La menzogna sui sistemi di sicurezza, che è incurante del valore della vita umana; la menzogna di chi vuol ottenere la massimizzazione del livello produttivo; la menzogna degli scienziati che devono coprire una tragedia per la ragion di Stato.
E la menzogna si accompagna ai segreti che costellano il vissuto delle persone: il segreto sul pericolo che corrono coloro i quali devono intervenire subito dopo l’incidente e nei mesi successivi e non sanno a ciò cui vengono mandati incontro e quelli che tornano dal passato, sapientemente custoditi dai servizi segreti e che sono in grado di deligittimate chi si espone per far conoscere la verità.
Ci aveva visto giusto Mikhail Gorbachev quando nel 2006, a venti anni dalla tragedia di quel 26 aprile, disse che quell’esplosione rappresenteva la fine dell’U.R.S.S..
La Confederazione sarebbe resistita ancora cinque anni ma sarebbero stati di ulteriore agonia, ulteriormente colpita dalla caduta del Muro di Berlino e dalla fine degli ultimi regimi comunisti del Patto di Varsavia che aprivano una fase nuova per tutto il mondo; per la Russia che, seppur immensa ma non più alla guida di così tante nazioni tornate indipendenti o autonome, iniziava la strada di una apparente democrazia, repentinamente smorzata in un Paese che ha vissuto e vive tutt’ora la condizione di non aver conosciuto quella che in politologia si chiama poliarchia.

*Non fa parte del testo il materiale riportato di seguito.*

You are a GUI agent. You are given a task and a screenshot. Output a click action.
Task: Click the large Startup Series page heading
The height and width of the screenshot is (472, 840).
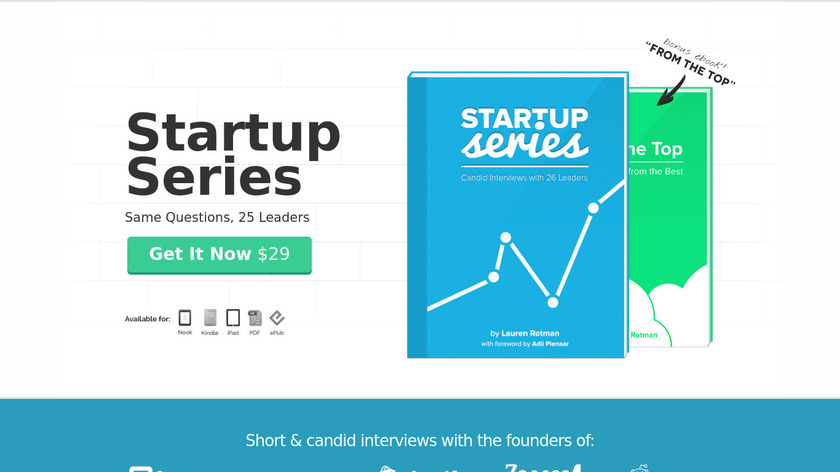point(233,155)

Valery Legasov e Boris Shcherbina, (frame dal trailer HBO) fonte YouTube
Chernobyl, di cui preferisco rivelare pochi dettagli perché non può mancare nel bagaglio televisivo personale, è strutturato nello stile della docufiction, con una ricostruzione dettagliata ed essenziale che ci riportano in maniera del tutto naturale in luoghi nei quali sono teoricamente abolite le differenze; la fotografia di Jakob Ihre sa rendere alla perfezione il grigiore verdastro della decadenza, la regia di Johan Renck, grazie all sceneggiatura di Craig Mazin, è abilissima nel condurci alla tragedia del Reattore quattro senza indugiare troppo nei particolari, seppur quando occorra siano molto crudi e realistici, perché le conseguenze fisiche o gli sguardi delle persone e anche dei cani sono più che sufficienti a portarci nel dolore causato dalla Centrale Vladimir Il’ič Lenin.
Chi visse quegli anni ricorderà anche l’ampio dibattito sulla scelta nucleare e quanto l’esplosione in Ucraina incise sulle sorti pure del nostro referendum del 1987 e a un profondo dibattito sull’utilizzo dell’atomo come modalità di produzione di energia ritornata dirompente nel 2011 con il disastro giapponese di Fukushima.

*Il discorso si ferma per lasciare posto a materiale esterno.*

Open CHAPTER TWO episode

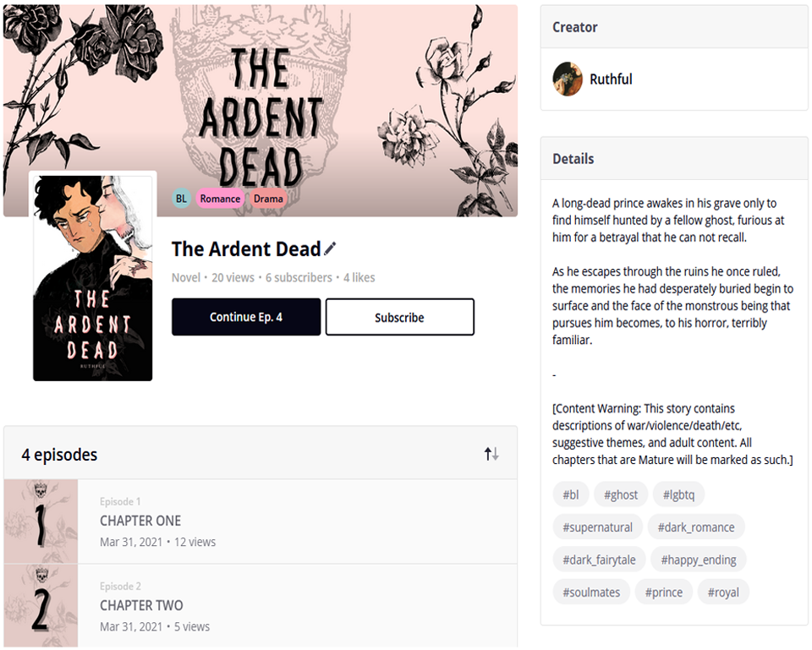pyautogui.click(x=141, y=605)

La ricostruzione riporta nei nostri occhi il disastro e le conseguenze, le vittime consapevoli e quelle involontarie, gli eroi consapevoli e quelli loro malgrado, il dramma dei bambini, la devastazione di un territorio senza dimenticare che la nube radioattività superò abbondantemente i confini sovietici con conseguenze sicuramente meno gravi ma mai del tutto chiarite nemmeno in Occidente.

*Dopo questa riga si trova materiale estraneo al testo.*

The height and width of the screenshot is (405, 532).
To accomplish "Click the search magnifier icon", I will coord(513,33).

La città fanstasma di Pryp”jat’ è l’emblema di tutto e sarà il luogo delle maggiori conseguenze: quella degli spettatori curiosi del ponte della ferrovia e quella dell’evacuazione, quella dei vigili del fuoco, i primi a morire in modo atroce, quella dei soldati sollecitati dal senso di Patria, dei minatori, altra “carne da macello”, orgogliosa e pronta al sacrificio, e di tutti coloro che a diverso titolo avrano a che fare con i mesi successivi della messa in sicurezza.
L’esplosione della centrale diventa il tragico esempio di ciò che sono i regimi totalitari: qualsiasi fuga di notizie minerebbe prima di tutto la presunta invincibilità inculcata al proprio popolo, più che il giudizio critico di chi ne chi ne vive al di fuori, aspetto successivo: la sicurezza interna viene prima dell’immagine esterna, la censura il requisito fondamentale.
Attraverso gli episodi si conosceranno i protagonisti di quei mesi e la coralità scelta dalla sceneggiatura ce li fa conoscere nel loro agire, nelle loro paure, nella loro ottusa dedizione alla causa, nella ricerca della verità, il tutto sotto il controllo vigile del KGB all’interno di un sistema che evidenzia tutta la propria inadeguatezza e inerzia.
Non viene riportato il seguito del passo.